In honor of Earth Day, Metro sat down with former Mayor Mike Bloomberg to talk about climate change. Bloomberg serves as the UN Secretary-General’s Special Envoy for Cities and Climate Change, and is part of a group of business and policy leaders who have commissioned studies to help businesses prepare for rising tides and unexpected droughts, called the Risky Business Project. 

Metro: Last fall, hundreds of thousands of activists came to New York City ahead of the UN Climate Summit. How does your philanthropic work with climate change and business fit in? What should activists and young people be concerned about in terms of business? 

Mayor Michael Bloomberg: I think you need to work for a company that takes their employees and the world their employees live in seriously and tries to make it better. I think companies are there to make profits for the investors but they also have a responsibility to the cities and the places they do business, where their customers are and also where their employees live, so being environmentally responsible is one of the things. I think companies that don’t plan for the future, worrying about the potential risks make a mistake, they jeopardize the investment of their stakeholders and the jobs of their employees and the services they provide to their customers. You can’t prevent everything, you can’t protect against everything. But if you, for example, have your building by the beach or the low-lying areas, common sense says you should think about what would happen in the case of a storm or flood. You could move, you could build a stronger elevated insurance structure, you could take out an insurance policy, there are things you can do. But companies that are forward thinking think about the environment. 

Metro: What’s one thing New York City should be doing right now to make it sustainable that it’s not?

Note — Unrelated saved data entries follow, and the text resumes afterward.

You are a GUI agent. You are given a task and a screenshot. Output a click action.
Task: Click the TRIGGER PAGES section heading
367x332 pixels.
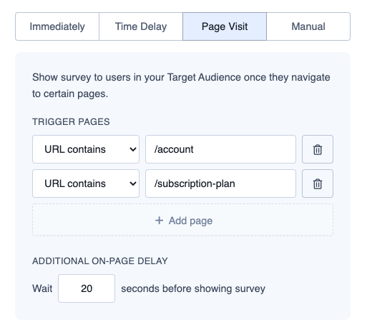pos(71,122)
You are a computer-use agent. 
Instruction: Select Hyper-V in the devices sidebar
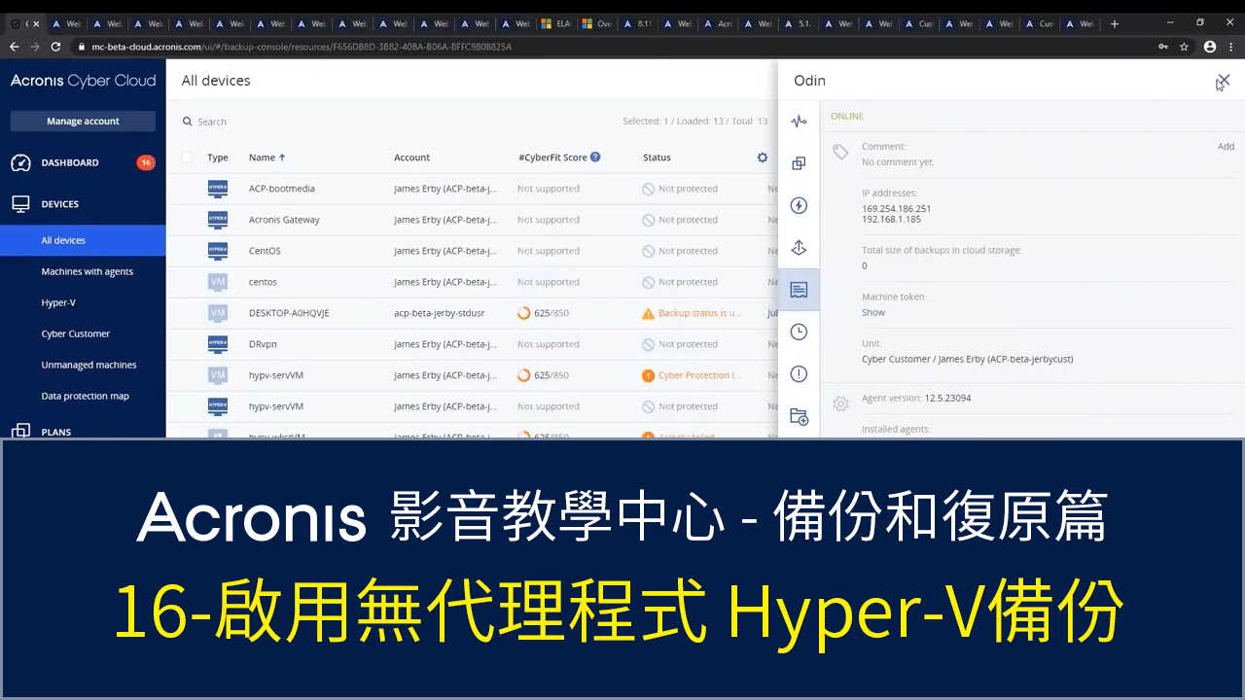pyautogui.click(x=58, y=302)
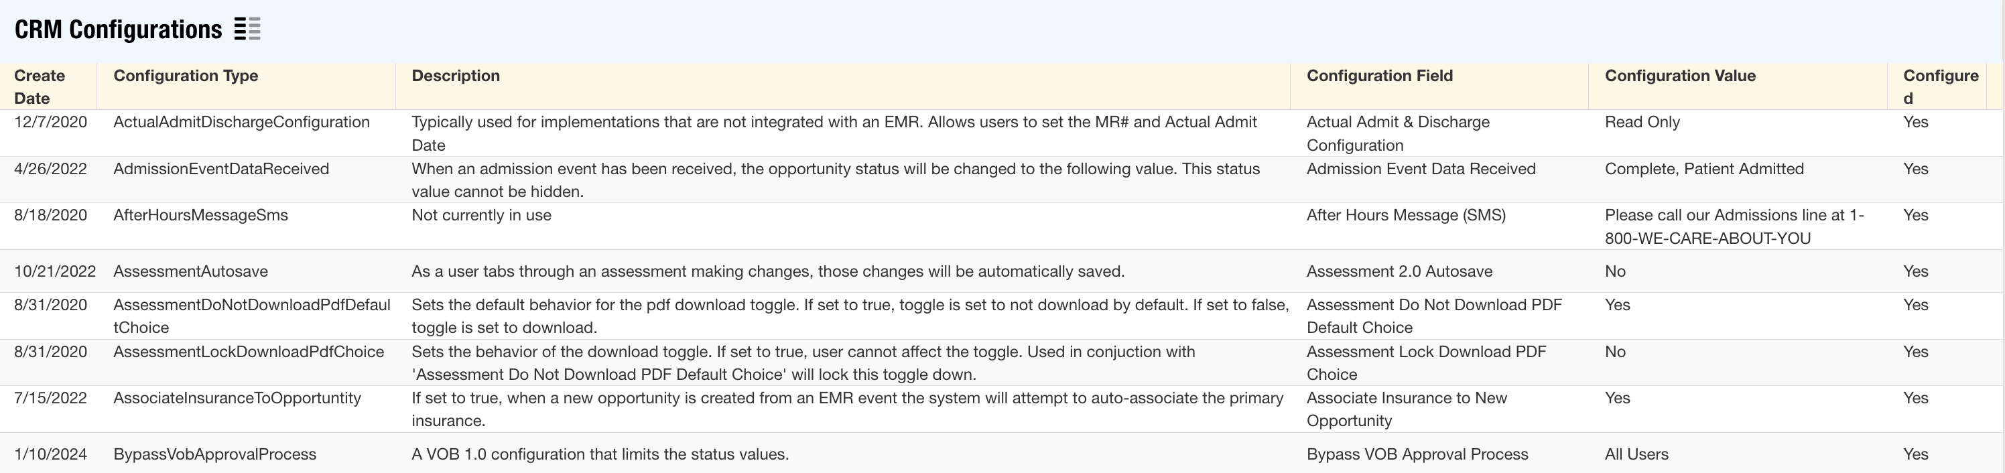The width and height of the screenshot is (2005, 473).
Task: Sort by the Create Date column header
Action: click(x=40, y=86)
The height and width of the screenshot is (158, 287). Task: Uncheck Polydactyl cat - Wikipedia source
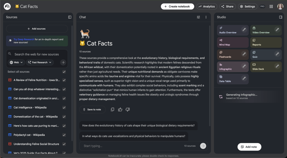[x=64, y=135]
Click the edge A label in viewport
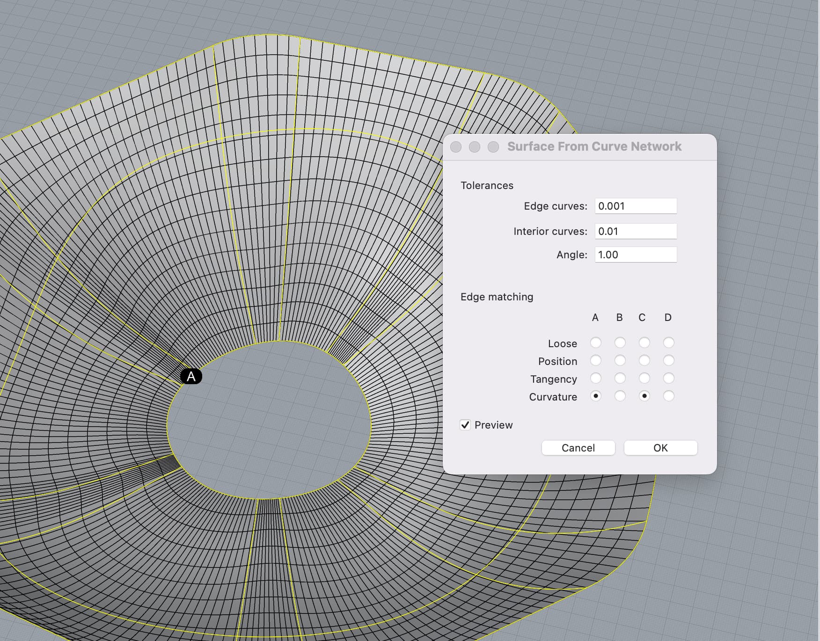The height and width of the screenshot is (641, 820). (191, 377)
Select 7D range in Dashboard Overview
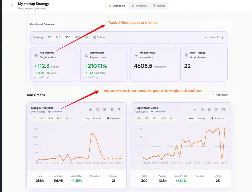The height and width of the screenshot is (192, 252). pos(49,37)
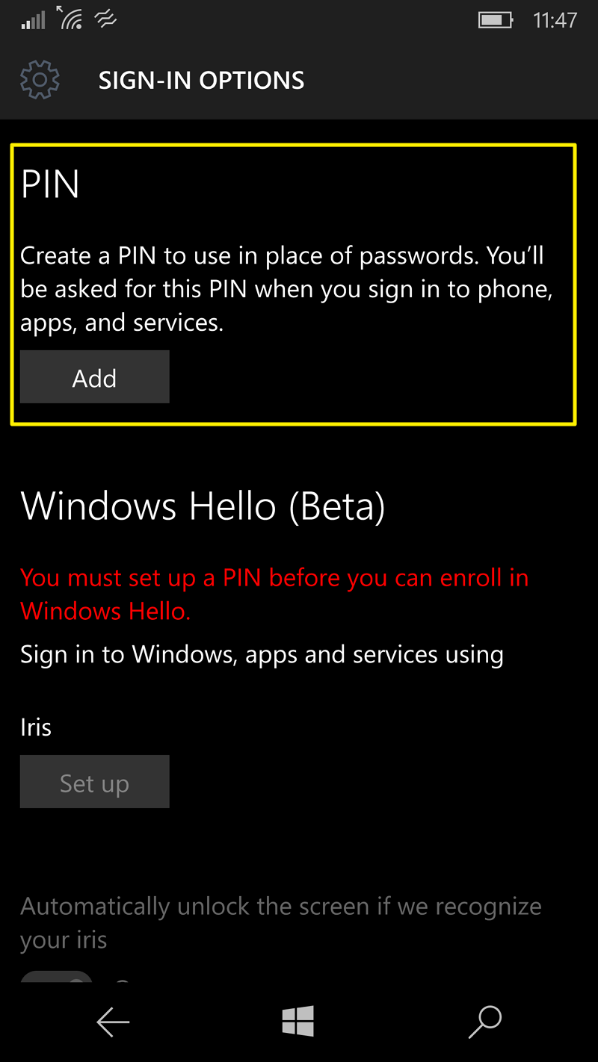
Task: Tap the cellular signal strength indicator
Action: [31, 19]
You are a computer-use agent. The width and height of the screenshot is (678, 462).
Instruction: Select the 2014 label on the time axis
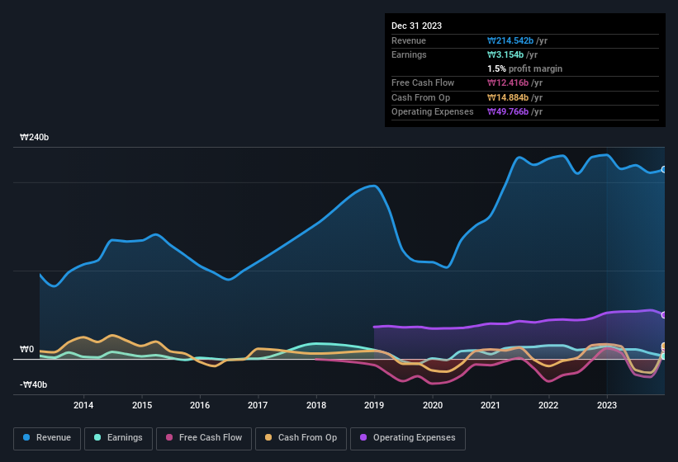[x=83, y=405]
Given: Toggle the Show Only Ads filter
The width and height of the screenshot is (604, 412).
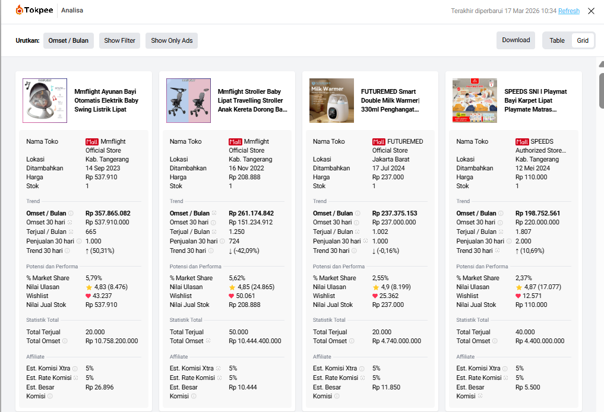Looking at the screenshot, I should pyautogui.click(x=172, y=40).
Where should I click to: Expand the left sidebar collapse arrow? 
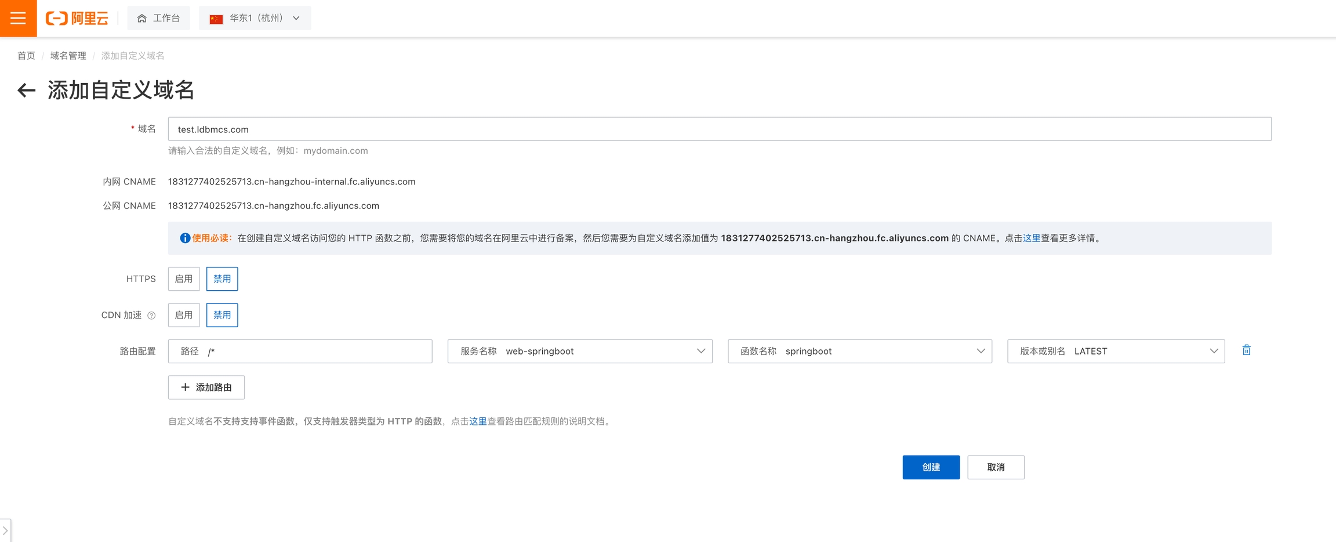[5, 530]
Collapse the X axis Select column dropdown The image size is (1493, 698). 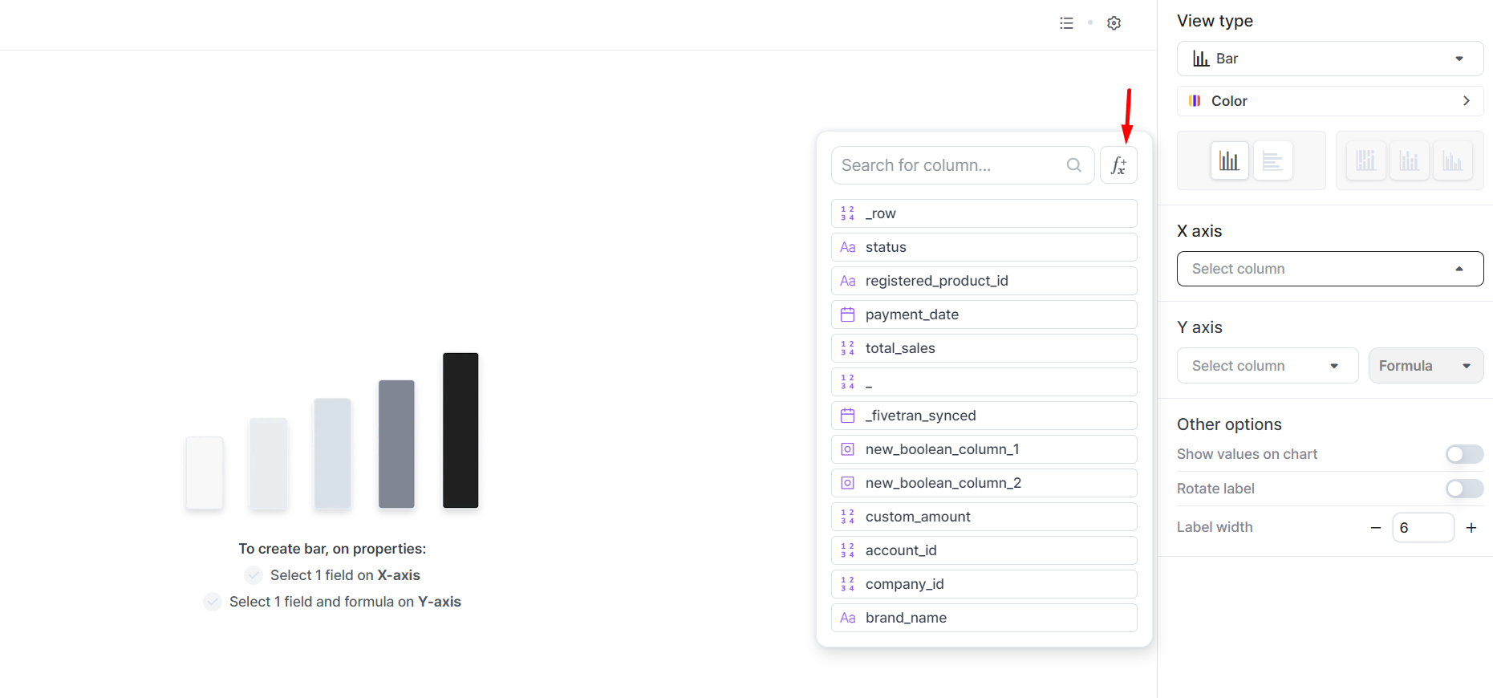point(1329,269)
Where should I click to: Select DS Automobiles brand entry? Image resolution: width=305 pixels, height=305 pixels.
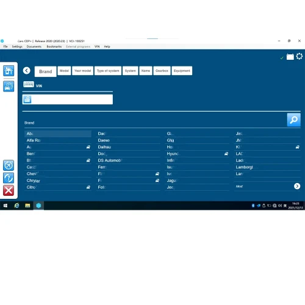128,160
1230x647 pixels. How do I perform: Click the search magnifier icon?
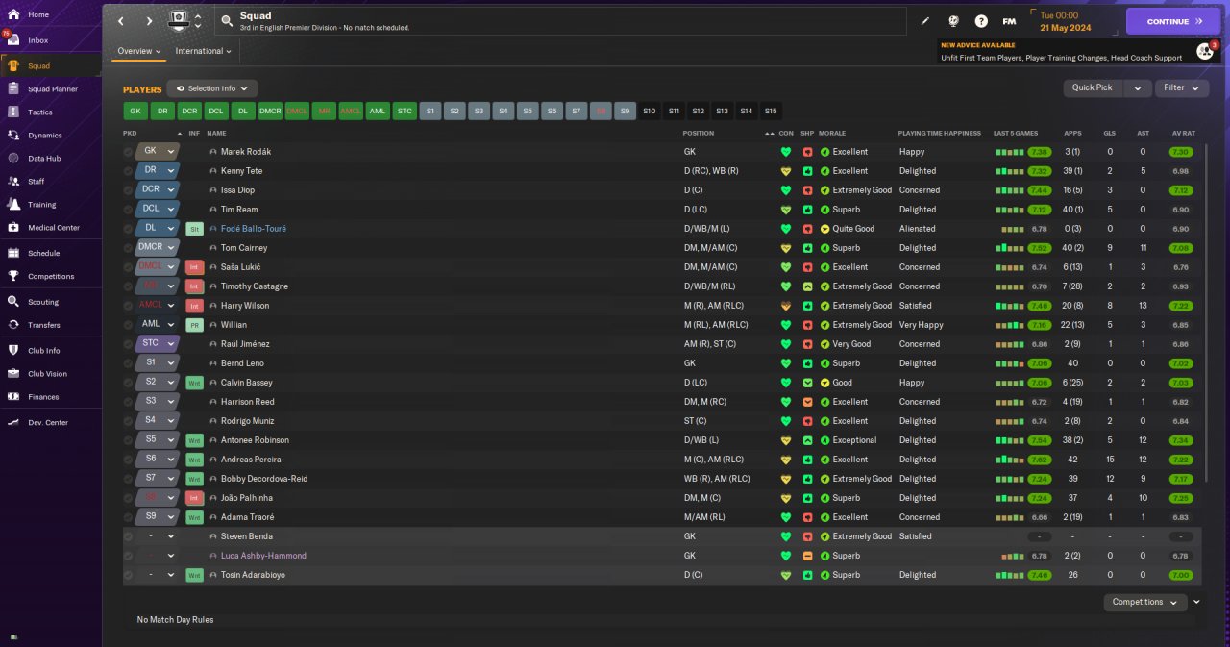(226, 21)
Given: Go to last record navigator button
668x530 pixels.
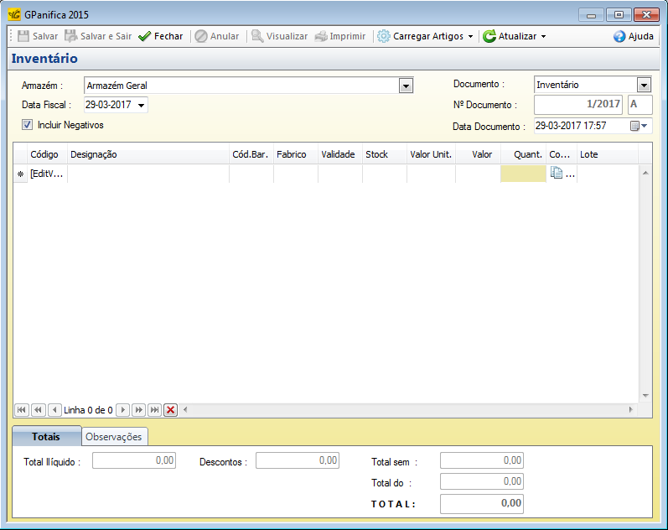Looking at the screenshot, I should click(x=154, y=410).
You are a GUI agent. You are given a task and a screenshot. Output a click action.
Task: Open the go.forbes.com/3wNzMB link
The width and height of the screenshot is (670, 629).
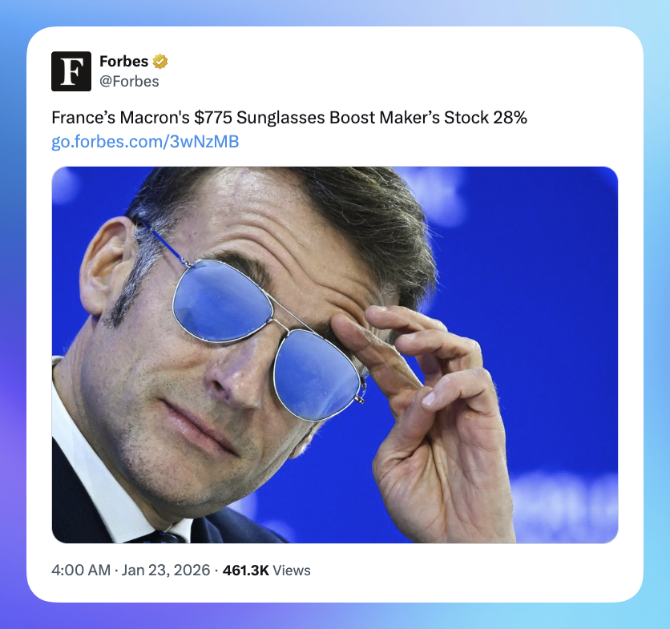click(x=145, y=142)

Bloomberg: You want the cities to encourage, or at least inform, their citizens, as to what is in their own interests. I don’t think it’s government’s job to tell you what to do, but I do think it is government’s job to use the best science and knowledge that is available and tell you things that the government thinks are in your own best interest, and then to let you make that decision. If you want to let it flood out every few years, that’s on you. Breezy Point, this woman said her family’s been flooded out seven times, they want to live there, it’s just the cost of doing business, but they don’t want to raise their house. There was a movement to raise houses, I don’t know how many houses were raised, my sense is very few. At least telling people, look, there’s a good chance there’s going to be another flood, percentages have been going up, we can get into an argument on what causes it, long-term, short-term, man-made, natural, the fact of the matter is the oceans are warmer, and seem to be getting warmer, which should lead to more frequent and stronger storms, and a change in weather patterns so places that used to have a lot of rain are now getting less, places that didn’t have a lot of rain are now getting more. 

Metro: There’s been protests by workers and calls from elected officials to raise the minimum wage in New York State. Does this make business-sense? 

Bloomberg: I have always thought that raising the minimum wage is not an intelligent policy, raising the earned income tax credit is an intelligent policy. In both cases you have to work, these are not welfare programs, the difference is in the case of the earned income tax credit everybody gets it, and it’s paid for by everybody. In the case of a minimum wage, it’s a small number of people that get it, and it’s paid for by a few people who have an incentive to cut back their employment. You don’t know how much it hurts job creation, or retention with the minimum wage, but it clearly has some effect. Somebody is going to say, ‘I don’t want to pay that, knock it back.’ Where as with the earned income tax credit, nobody runs the risk of that, if anything, small companies are likely to hire more people and have better access to employment, to the workforce. It’s good politics to say I want to raise the minimum wage, but it’s lousy economics. I don’t know how much it hurts people, but it hurts them more than the earned-income tax credit would by definition -- the earned-income tax credit hurts nobody and arguably helps some people increase their employment. If the minimum wage doesn’t increase, it certainly hurts, it’s just an argument of how much.